I cannot see what's wrong with the argument above. Is there any simple example that is helpful in understanding this issue? Or did I misunderstand the definition?

Thanks in advance.

Answer 1

It's true that the tangent bundle looks like $U \times \mathbb R^{{\rm dim}(M)}$ on a local neighbourhood $U$ (where $U$ is homeomorphic to an open disk). But when you fit these local neighbourhoods together, there could be some "twists" in the way that the $\mathbb R^{{\rm dim}(M)}$'s are glued together.

Let's take the $TS^2$ example, as mentioned by Alvin Jin. It's true that $TS^2$ is constructed by sticking a 2-plane of tangent vectors at each point in $S^2$. But geometrically (viewing the $S^2$ as being embedded in 3-dimensional Euclidean space), the 2-plane of tangent vectors at the North Pole is not parallel to the 2-plane of tangent vectors at a point on the equator. There is some twisting in the way that the various 2-planes of tangent vectors at the various points get glued together to form the entire tangent space $TS^2$.

To understand the twisting without viewing the $S^2$ as being embedded in a higher-dimensional Euclidean space, note that as Alvin points out, $TS^2$ has no global smooth non-vanishing vector fields (the Hairy Ball theorem). Whereas with the trivial bundle on $S^2$ (this is what you call $S^2 \times \mathbb R^2$), you can find a pair of smooth non-vanishing vector fields that span the tangent space at every point on the $S^2$.

(If you like, you can think of the trivial bundle $S^2 \times \mathbb R^2$ as taking an $S^2$ and sticking a 2-plane at each point in the $S^2$, but instead of orienting each 2-plane to be tangential to the $S^2$ at the point that it is attached to, all of the 2-planes are oriented parallel to the equatorial plane.)

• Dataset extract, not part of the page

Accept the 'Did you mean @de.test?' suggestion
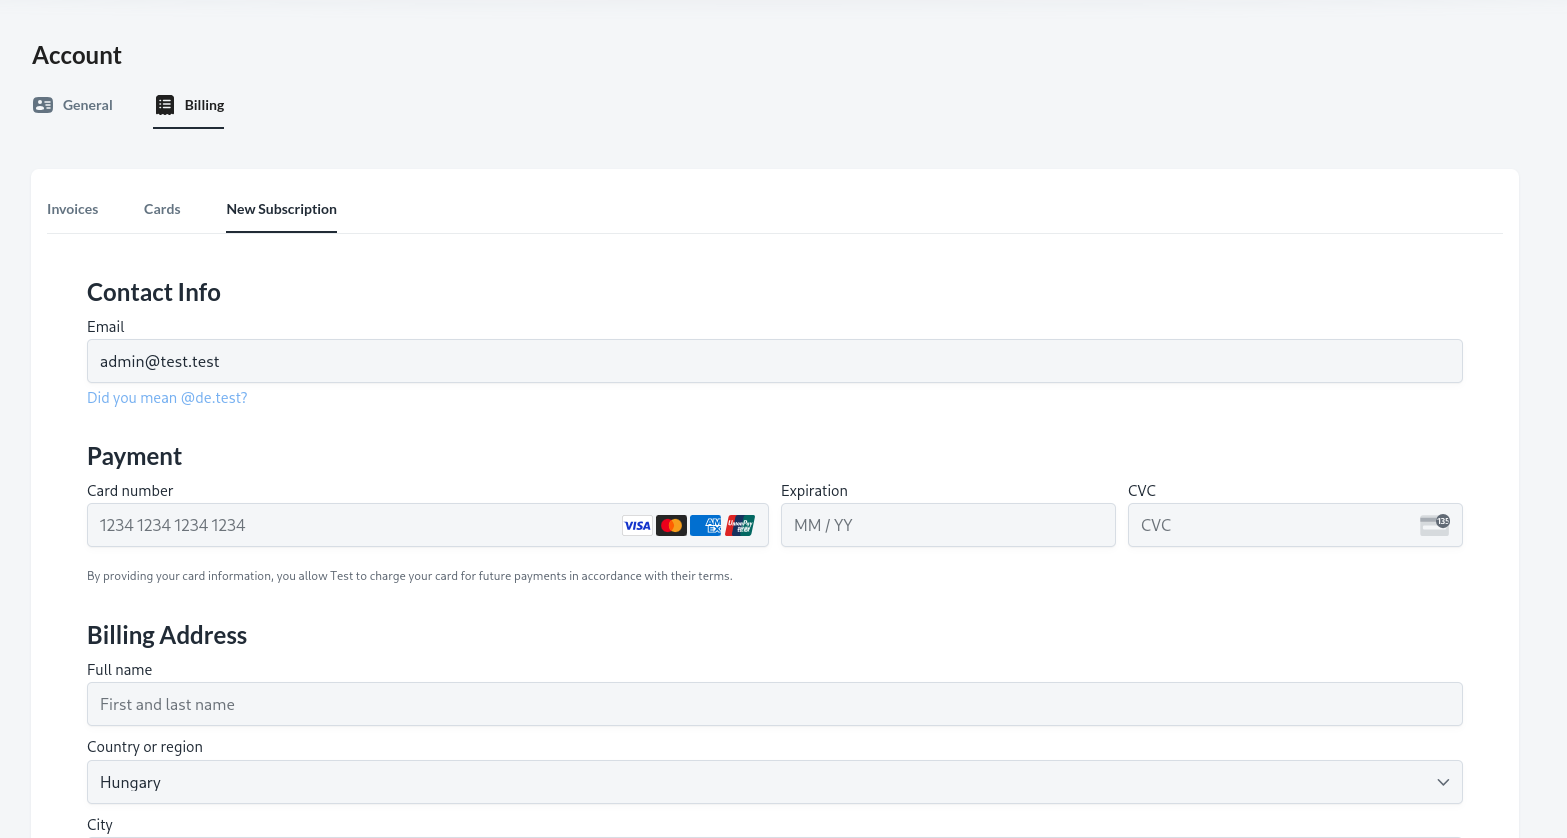This screenshot has width=1567, height=838. [167, 398]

Would you like another example? Why not think about the tangent bundle for the Mobius strip? That has an obvious twist in the way that the tangent vectors are glued together. Maybe you can decompose the Mobius strip into the union of two open neighbourhoods $U$ and $V$ (each being homeomorphic to the unit rectangle). Over $U$, the tangent bundle is $U \times \mathbb R^2$, and over $V$, the tangent bundle is $V \times \mathbb R^2$. But look how the tangent vectors glue together between $U$ and $V$!